- DATASET EXCERPTS
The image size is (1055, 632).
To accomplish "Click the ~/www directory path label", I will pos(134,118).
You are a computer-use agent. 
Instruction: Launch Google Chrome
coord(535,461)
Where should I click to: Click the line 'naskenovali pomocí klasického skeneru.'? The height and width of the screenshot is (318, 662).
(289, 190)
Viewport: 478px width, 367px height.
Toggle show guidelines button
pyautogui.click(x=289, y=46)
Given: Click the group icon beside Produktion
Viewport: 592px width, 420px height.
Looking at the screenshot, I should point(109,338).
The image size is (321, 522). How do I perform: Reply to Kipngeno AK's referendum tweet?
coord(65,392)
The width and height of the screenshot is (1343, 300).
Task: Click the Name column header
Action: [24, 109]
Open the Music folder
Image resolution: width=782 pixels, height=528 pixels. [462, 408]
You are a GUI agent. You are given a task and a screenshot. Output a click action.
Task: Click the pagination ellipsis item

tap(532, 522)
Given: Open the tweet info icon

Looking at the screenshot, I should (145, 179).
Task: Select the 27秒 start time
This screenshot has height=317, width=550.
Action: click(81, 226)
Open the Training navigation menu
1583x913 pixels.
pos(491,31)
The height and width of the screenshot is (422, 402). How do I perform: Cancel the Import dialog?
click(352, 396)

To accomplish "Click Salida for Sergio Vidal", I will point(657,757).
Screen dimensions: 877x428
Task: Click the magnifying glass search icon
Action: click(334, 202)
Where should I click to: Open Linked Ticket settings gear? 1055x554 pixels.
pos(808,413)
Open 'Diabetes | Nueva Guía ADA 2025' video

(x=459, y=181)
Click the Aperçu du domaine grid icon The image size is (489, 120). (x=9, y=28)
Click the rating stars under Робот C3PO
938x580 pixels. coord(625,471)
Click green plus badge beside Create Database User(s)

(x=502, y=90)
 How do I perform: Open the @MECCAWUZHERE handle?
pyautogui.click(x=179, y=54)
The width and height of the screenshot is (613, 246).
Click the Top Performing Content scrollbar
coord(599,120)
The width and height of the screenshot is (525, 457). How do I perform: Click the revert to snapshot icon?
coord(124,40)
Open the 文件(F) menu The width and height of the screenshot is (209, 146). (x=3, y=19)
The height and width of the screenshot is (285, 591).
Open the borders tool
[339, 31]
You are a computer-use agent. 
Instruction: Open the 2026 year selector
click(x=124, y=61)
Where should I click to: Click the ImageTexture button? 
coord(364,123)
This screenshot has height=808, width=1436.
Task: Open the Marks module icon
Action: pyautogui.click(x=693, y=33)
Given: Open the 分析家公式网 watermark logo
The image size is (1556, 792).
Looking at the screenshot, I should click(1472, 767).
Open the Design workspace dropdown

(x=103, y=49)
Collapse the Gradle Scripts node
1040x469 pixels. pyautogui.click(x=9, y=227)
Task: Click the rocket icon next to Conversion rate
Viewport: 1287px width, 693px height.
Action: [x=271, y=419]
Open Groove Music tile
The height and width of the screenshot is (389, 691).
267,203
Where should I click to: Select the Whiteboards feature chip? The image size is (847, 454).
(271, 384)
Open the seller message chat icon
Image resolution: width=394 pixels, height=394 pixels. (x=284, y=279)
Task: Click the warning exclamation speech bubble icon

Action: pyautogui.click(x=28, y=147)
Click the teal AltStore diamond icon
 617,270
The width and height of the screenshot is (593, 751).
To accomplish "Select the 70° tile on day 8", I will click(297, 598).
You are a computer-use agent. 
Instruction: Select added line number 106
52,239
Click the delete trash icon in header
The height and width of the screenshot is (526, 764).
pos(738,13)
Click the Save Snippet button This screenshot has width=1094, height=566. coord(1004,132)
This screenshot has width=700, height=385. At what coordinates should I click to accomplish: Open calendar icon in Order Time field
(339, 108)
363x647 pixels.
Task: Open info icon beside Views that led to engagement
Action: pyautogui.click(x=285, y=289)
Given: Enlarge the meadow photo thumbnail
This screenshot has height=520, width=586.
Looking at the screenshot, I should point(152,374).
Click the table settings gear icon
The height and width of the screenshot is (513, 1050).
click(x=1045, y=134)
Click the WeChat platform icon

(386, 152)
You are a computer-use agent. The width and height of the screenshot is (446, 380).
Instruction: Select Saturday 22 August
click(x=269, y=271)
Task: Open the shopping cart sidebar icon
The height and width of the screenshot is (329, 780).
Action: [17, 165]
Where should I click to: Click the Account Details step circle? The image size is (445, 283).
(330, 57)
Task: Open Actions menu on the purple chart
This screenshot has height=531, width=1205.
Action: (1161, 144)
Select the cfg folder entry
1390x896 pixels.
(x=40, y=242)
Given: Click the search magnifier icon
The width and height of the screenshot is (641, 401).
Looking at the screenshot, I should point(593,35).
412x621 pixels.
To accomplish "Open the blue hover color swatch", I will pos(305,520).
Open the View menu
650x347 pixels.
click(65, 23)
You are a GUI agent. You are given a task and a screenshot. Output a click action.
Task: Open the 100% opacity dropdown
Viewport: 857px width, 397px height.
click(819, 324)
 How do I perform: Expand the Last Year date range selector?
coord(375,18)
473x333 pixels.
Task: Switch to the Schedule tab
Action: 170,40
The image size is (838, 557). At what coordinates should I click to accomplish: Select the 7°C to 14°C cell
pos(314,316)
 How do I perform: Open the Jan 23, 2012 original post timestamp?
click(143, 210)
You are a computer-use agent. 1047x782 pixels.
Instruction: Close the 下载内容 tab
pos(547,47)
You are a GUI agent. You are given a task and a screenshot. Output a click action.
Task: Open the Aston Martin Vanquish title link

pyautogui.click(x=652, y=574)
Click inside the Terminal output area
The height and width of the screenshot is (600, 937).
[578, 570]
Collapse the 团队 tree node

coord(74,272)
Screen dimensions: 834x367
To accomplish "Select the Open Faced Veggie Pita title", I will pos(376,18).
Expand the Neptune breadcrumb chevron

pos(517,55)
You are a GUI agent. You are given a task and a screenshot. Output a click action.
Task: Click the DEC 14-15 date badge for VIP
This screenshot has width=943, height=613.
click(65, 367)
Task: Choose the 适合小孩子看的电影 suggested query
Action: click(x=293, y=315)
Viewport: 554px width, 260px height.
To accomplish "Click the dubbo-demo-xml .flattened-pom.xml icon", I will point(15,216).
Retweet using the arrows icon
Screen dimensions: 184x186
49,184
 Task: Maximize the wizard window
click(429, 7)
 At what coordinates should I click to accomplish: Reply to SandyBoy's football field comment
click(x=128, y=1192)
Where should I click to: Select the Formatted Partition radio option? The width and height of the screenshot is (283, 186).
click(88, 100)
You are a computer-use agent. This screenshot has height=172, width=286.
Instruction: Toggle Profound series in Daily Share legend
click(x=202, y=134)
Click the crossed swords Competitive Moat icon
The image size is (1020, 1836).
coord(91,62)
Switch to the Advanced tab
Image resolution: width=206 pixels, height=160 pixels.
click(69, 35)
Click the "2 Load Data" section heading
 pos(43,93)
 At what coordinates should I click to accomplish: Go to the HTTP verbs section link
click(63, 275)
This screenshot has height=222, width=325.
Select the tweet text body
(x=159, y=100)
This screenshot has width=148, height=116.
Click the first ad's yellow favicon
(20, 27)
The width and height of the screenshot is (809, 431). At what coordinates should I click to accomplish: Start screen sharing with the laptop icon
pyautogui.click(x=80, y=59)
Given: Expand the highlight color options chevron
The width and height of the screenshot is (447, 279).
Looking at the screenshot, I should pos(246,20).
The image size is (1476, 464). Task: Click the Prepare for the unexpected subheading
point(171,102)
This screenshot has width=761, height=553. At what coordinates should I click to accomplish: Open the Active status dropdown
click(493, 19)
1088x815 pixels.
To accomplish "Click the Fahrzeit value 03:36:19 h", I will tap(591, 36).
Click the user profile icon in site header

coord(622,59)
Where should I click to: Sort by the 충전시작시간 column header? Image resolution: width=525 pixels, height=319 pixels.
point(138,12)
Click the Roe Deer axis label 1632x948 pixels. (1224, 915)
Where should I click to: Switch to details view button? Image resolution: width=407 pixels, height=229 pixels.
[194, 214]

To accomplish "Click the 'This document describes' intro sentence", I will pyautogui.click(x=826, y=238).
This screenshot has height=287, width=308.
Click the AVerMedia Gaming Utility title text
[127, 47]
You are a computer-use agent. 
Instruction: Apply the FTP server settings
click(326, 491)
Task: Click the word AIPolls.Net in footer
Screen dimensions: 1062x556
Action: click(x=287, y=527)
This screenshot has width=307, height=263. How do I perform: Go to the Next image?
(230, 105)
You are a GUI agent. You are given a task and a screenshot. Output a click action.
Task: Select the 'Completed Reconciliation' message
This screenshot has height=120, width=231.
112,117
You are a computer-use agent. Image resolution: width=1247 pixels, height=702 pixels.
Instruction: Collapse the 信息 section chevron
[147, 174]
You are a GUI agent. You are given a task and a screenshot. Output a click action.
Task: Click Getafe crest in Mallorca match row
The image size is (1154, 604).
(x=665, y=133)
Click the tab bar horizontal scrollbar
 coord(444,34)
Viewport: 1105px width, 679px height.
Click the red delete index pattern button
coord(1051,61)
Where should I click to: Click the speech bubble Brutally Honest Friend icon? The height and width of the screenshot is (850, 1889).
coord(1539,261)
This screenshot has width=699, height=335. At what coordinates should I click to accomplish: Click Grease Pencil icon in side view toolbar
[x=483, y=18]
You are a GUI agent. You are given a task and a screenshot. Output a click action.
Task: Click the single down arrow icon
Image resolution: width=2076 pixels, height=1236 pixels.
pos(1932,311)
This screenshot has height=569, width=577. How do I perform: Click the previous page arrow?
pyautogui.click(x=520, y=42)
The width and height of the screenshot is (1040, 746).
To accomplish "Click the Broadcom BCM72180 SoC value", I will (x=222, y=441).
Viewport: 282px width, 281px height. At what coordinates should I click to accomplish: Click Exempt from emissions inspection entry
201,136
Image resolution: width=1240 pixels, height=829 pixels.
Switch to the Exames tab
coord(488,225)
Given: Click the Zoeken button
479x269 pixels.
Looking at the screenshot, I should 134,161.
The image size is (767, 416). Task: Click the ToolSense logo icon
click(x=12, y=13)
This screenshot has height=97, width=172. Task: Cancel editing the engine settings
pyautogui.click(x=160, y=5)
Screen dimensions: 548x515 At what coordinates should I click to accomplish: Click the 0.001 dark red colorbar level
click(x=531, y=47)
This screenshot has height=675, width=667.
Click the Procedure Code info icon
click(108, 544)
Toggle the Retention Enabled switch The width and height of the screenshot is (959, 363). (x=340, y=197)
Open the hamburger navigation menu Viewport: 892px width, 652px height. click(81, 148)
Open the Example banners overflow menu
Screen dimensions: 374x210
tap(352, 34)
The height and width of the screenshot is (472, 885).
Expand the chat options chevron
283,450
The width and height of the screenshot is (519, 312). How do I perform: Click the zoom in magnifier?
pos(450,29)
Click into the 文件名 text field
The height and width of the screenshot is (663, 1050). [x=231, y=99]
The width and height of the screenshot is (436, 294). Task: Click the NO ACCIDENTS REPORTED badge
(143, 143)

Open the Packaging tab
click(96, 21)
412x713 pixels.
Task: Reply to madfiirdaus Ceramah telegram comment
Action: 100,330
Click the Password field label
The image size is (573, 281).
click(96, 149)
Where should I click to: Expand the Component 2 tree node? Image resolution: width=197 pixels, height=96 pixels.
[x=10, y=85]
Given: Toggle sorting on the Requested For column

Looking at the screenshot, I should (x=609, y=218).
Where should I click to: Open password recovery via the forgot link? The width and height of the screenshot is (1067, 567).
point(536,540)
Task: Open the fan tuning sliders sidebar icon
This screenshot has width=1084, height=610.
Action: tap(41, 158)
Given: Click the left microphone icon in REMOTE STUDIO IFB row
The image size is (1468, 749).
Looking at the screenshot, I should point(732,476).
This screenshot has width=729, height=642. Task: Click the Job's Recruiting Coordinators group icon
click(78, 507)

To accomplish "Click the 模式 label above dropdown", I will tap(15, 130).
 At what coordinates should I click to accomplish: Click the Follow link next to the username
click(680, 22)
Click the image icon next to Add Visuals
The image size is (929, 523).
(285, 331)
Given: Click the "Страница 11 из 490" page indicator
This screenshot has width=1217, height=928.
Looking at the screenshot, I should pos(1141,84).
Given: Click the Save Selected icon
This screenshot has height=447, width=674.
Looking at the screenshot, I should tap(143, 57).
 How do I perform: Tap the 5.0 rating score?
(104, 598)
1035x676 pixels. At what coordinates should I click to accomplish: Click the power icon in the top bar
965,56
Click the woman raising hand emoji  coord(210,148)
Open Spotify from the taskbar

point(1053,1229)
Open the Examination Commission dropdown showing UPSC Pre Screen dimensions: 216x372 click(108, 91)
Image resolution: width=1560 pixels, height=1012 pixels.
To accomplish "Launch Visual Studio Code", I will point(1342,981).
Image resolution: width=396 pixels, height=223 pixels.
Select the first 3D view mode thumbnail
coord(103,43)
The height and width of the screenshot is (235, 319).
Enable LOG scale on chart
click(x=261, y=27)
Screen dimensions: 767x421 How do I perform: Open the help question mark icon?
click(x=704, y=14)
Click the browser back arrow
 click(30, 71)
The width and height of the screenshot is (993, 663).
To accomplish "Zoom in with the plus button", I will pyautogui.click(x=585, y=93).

- THE EXERCISE
Rewrite the lines from the one containing "The width and height of the screenshot is (519, 312)." up to and including the one containing "The height and width of the screenshot is (663, 1050).", changing "magnifier" to "magnifying glass" and leaving everything else untouched.

- RESPONSE FOR THIS EXERCISE
The width and height of the screenshot is (519, 312). How do I perform: Click the zoom in magnifying glass?
pos(450,29)
Click into the 文件名 text field
The height and width of the screenshot is (663, 1050). [x=231, y=99]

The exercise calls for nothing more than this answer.